The Defining Decade: Why Your Twenties Matter--And How to Make the Most of Them Now by Meg Jay

Author:Meg Jay
Language: eng
Format: mobi, epub
Tags: PSY039000, Developmental, Psychology, General
ISBN: 0446561762
Publisher: Twelve
Published: 2012-04-17T04:00:00+00:00


Eli and his girlfriend needed to be “in like.” By this I mean two things: being alike in ways that matter and genuinely liking who the other person is. Often these go hand in hand. That is because the more similar two people are, the more they are able to understand each other. Each appreciates how the other acts and how he or she goes about the day, and this forestalls an incredible amount of friction. Two people who are similar are going to have the same reactions to a rainy day, a new car, a long vacation, an anniversary, a Sunday morning, and a big party.

We sometimes hear that opposites attract, and maybe they do for a hookup. More often, similarity is the essence of compatibility. Studies have repeatedly found that couples who are similar in areas such as socioeconomic status, education, age, ethnicity, religion, attractiveness, attitudes, values, and intelligence are more likely to be satisfied with their relationships and are less likely to seek divorce.

Finding someone like you might seem easy, but there is a twist—not just any similarity will do. Dating and married couples do tend to be similar to each other in attractiveness, age, education, political views, religion, and intelligence. So what about all those divorces out there? What about Eli and his girlfriend? The problem is, while people are good at matching themselves and others on relatively obvious criteria, such as age and education, it turns out that these qualities are what researchers call “deal breakers, not match makers.”

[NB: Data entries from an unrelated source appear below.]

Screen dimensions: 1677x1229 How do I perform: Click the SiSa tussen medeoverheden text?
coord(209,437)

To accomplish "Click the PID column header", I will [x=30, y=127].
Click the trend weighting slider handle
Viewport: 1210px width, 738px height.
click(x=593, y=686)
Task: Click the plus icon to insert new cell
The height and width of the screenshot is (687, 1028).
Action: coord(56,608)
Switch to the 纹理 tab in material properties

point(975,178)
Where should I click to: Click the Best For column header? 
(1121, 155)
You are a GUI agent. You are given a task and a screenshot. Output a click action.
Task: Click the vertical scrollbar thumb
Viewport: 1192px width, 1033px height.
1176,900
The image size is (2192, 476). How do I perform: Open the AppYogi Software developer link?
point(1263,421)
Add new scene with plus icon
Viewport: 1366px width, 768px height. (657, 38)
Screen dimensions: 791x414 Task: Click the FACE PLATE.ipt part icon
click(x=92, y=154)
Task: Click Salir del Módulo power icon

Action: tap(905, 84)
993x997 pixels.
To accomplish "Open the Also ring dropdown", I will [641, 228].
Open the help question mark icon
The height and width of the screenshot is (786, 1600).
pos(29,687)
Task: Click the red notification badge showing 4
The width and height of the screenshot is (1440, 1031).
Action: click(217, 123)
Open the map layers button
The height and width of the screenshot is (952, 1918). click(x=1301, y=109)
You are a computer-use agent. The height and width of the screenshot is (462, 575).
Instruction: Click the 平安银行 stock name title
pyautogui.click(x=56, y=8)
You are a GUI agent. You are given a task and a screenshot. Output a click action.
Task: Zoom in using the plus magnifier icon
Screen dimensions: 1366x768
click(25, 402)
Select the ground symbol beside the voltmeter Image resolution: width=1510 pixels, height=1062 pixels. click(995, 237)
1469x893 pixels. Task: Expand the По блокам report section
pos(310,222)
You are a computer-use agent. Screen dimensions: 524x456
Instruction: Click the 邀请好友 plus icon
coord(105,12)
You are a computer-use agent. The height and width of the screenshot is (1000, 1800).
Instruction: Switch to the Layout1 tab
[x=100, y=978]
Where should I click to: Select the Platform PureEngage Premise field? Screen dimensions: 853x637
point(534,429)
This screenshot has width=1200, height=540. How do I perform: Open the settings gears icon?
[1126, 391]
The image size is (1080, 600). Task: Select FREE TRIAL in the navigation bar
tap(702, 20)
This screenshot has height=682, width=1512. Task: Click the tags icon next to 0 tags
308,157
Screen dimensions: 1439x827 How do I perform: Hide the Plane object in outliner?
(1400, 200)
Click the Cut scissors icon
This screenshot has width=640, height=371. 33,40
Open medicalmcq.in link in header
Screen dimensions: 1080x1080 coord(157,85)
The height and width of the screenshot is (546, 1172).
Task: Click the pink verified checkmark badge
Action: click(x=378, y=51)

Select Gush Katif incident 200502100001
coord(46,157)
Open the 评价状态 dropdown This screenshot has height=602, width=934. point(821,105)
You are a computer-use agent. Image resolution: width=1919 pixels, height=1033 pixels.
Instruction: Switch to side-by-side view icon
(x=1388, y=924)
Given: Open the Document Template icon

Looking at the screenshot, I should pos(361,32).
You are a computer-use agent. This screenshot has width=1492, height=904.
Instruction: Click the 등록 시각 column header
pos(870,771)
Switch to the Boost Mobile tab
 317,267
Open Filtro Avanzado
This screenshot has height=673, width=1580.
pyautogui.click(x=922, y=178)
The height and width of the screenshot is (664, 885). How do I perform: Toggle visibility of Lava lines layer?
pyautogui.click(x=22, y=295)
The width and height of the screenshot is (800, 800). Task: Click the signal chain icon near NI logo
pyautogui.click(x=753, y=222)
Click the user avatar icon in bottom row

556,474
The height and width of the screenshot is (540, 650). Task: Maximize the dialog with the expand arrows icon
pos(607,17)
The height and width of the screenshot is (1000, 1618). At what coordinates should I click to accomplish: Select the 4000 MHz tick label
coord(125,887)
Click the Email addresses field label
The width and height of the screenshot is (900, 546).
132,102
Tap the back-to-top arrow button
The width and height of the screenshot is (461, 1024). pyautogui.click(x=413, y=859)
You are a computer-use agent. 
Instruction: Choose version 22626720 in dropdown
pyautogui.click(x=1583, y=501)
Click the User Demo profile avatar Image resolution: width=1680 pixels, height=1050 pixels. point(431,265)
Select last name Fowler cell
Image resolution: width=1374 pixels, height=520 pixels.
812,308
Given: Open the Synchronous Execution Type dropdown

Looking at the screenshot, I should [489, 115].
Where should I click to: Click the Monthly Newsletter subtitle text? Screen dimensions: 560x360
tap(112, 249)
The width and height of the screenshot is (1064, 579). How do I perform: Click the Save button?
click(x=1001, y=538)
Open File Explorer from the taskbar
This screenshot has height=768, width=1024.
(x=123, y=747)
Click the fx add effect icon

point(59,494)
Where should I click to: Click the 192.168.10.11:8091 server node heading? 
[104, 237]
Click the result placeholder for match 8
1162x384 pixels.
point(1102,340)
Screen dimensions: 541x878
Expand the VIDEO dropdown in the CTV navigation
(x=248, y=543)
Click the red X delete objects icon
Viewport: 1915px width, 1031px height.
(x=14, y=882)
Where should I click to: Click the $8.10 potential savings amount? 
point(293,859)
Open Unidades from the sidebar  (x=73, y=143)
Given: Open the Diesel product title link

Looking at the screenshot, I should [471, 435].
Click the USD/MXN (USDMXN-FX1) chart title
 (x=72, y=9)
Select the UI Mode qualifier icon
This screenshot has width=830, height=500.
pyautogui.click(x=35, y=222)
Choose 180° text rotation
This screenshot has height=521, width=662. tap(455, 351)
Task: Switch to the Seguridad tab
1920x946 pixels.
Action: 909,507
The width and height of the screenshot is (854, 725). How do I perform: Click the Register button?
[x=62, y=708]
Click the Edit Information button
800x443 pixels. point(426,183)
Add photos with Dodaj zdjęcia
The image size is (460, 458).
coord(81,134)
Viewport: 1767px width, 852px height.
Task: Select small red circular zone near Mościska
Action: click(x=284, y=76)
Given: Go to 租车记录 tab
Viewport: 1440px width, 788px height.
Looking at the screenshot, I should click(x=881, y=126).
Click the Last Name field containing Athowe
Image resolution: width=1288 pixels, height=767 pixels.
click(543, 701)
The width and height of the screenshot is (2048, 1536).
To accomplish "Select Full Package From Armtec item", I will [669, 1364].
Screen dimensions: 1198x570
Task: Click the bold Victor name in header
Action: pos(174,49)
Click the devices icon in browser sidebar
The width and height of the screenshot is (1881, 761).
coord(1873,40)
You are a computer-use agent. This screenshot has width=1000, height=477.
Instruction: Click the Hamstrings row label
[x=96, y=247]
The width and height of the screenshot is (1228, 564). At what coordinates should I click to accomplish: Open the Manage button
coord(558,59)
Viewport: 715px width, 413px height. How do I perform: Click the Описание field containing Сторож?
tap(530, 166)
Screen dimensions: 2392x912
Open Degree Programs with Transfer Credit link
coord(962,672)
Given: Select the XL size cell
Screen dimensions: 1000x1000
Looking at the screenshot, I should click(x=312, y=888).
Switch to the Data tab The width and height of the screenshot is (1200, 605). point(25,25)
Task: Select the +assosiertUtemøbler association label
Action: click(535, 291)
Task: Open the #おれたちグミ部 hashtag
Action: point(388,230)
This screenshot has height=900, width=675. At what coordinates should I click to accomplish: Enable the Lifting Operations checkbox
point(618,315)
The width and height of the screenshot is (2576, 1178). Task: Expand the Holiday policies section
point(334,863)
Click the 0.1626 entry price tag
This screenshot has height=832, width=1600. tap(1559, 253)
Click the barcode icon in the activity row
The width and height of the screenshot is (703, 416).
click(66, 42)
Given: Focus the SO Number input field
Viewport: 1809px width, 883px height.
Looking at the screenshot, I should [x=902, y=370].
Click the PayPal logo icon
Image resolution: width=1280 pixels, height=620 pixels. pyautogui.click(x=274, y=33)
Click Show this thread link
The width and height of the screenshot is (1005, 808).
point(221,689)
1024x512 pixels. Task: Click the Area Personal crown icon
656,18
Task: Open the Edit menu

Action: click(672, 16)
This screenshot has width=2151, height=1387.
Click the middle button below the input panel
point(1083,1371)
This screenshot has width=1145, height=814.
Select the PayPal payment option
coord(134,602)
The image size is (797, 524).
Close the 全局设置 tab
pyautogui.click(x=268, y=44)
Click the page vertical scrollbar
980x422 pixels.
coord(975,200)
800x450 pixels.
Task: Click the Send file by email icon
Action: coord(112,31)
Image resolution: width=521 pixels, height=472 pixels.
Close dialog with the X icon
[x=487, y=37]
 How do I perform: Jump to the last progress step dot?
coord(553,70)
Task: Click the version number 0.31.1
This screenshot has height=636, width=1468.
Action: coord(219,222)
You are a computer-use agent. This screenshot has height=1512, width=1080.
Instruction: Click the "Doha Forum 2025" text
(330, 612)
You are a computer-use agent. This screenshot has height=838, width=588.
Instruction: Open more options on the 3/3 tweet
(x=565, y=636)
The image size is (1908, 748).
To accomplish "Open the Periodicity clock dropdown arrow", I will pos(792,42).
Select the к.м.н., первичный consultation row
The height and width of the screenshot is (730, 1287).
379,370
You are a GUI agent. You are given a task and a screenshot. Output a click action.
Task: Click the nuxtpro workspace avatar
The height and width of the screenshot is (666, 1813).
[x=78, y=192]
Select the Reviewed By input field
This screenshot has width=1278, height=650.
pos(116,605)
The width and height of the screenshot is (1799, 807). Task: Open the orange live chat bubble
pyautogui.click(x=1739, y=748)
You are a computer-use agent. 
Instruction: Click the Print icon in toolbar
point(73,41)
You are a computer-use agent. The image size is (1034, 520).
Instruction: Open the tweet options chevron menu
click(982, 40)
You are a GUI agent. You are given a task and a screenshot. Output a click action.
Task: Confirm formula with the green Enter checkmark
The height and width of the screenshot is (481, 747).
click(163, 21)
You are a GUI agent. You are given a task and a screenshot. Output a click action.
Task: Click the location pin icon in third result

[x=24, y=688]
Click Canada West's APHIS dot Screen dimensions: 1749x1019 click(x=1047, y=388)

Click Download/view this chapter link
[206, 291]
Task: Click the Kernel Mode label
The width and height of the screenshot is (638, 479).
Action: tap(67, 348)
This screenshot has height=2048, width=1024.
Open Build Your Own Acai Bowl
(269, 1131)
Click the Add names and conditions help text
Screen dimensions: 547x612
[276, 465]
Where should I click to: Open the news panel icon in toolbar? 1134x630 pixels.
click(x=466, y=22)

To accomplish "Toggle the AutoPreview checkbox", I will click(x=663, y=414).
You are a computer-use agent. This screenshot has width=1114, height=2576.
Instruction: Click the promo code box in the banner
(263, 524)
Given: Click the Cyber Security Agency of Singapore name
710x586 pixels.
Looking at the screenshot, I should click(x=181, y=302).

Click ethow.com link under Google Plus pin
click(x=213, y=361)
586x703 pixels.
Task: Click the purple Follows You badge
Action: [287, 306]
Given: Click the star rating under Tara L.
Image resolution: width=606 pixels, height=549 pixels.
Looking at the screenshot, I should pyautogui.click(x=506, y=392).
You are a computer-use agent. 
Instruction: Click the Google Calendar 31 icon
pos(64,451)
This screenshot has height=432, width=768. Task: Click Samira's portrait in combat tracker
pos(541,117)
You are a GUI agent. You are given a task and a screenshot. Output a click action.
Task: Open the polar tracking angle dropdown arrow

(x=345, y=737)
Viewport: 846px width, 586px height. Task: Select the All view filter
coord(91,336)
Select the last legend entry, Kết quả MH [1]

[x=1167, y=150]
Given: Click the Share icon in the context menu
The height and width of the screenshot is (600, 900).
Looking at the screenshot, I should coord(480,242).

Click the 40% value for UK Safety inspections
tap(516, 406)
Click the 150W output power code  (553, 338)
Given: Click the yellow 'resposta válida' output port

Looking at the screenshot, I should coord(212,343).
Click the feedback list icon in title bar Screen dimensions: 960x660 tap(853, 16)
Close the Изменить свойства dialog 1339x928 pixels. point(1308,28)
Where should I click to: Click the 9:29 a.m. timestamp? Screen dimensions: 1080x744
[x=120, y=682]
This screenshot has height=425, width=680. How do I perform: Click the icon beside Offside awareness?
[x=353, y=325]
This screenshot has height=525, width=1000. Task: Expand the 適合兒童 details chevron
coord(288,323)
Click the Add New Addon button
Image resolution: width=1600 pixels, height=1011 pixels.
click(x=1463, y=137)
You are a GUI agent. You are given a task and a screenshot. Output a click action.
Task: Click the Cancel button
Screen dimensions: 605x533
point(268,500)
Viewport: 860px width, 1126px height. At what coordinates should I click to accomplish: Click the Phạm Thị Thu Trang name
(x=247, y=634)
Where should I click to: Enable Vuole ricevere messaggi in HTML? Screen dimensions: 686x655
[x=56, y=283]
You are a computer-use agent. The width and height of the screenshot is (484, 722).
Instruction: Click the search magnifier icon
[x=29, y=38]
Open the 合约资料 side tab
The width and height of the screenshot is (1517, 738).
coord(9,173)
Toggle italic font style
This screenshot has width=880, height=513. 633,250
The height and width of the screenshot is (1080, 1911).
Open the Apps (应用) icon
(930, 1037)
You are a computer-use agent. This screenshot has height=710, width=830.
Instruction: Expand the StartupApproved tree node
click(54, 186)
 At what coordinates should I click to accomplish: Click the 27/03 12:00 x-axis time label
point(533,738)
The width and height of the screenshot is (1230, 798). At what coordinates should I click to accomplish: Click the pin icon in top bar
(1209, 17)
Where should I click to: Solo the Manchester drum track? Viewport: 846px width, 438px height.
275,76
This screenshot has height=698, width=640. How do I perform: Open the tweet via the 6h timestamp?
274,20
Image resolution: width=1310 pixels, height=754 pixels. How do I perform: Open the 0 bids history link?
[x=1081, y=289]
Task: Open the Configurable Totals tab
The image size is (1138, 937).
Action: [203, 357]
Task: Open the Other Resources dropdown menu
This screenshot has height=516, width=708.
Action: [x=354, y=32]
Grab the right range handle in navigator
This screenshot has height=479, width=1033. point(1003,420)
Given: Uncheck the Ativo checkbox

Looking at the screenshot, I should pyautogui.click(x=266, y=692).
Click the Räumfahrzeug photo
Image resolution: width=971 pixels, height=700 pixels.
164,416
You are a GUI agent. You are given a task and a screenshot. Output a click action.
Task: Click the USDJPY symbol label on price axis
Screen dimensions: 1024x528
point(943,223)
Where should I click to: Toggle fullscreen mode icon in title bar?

Deal breakers are your own personal sine qua non in relationships. They are qualities—almost always similarities—you feel are nonnegotiable. The absence of these similarities allows you to weed out people with whom you have fundamental differences. Maybe it is a deal breaker if someone is not Christian because you want to share spirituality and community. Perhaps you cannot imagine being with someone who is not intellectually curious because you value enriching conversation in your relationships. Sometimes people can even agree to disagree about very apparent, circumscribed differences, like Republican-Democrat couples who joke about their “mixed marriages.” Either way, people decide for themselves early on what their own deal breakers are, and, typically, we select partners accordingly. But these conspicuous similarities are not match makers. They may bring us together, but they don’t necessarily make us happy.

One match maker to consider is personality. Some research tells us that, especially in young couples, the more similar two people’s personalities are, the more likely they are to be satisfied with their relationship. Yet personality is how dating, and even married, couples tend to be least alike. The likely reason for this is, unlike deal breakers, personality is less obvious and not as easy to categorize. Personality is not about what we have done or even about what we like. It is about how we are in the world, and this infuses everything we do. Personality is the part of ourselves that we take everywhere, even to Nicaragua, so it is worth knowing something about.